Put every line of the records below into a JSON list of strings, one string per line, and leave out blank lines.
— BEGIN MATERIALS PROVIDED —
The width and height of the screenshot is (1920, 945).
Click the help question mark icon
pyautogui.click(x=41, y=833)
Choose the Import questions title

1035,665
— END MATERIALS PROVIDED —
- ANSWER TO THE TASK
[
  "The width and height of the screenshot is (1920, 945).",
  "Click the help question mark icon",
  "pyautogui.click(x=41, y=833)",
  "Choose the Import questions title",
  "1035,665"
]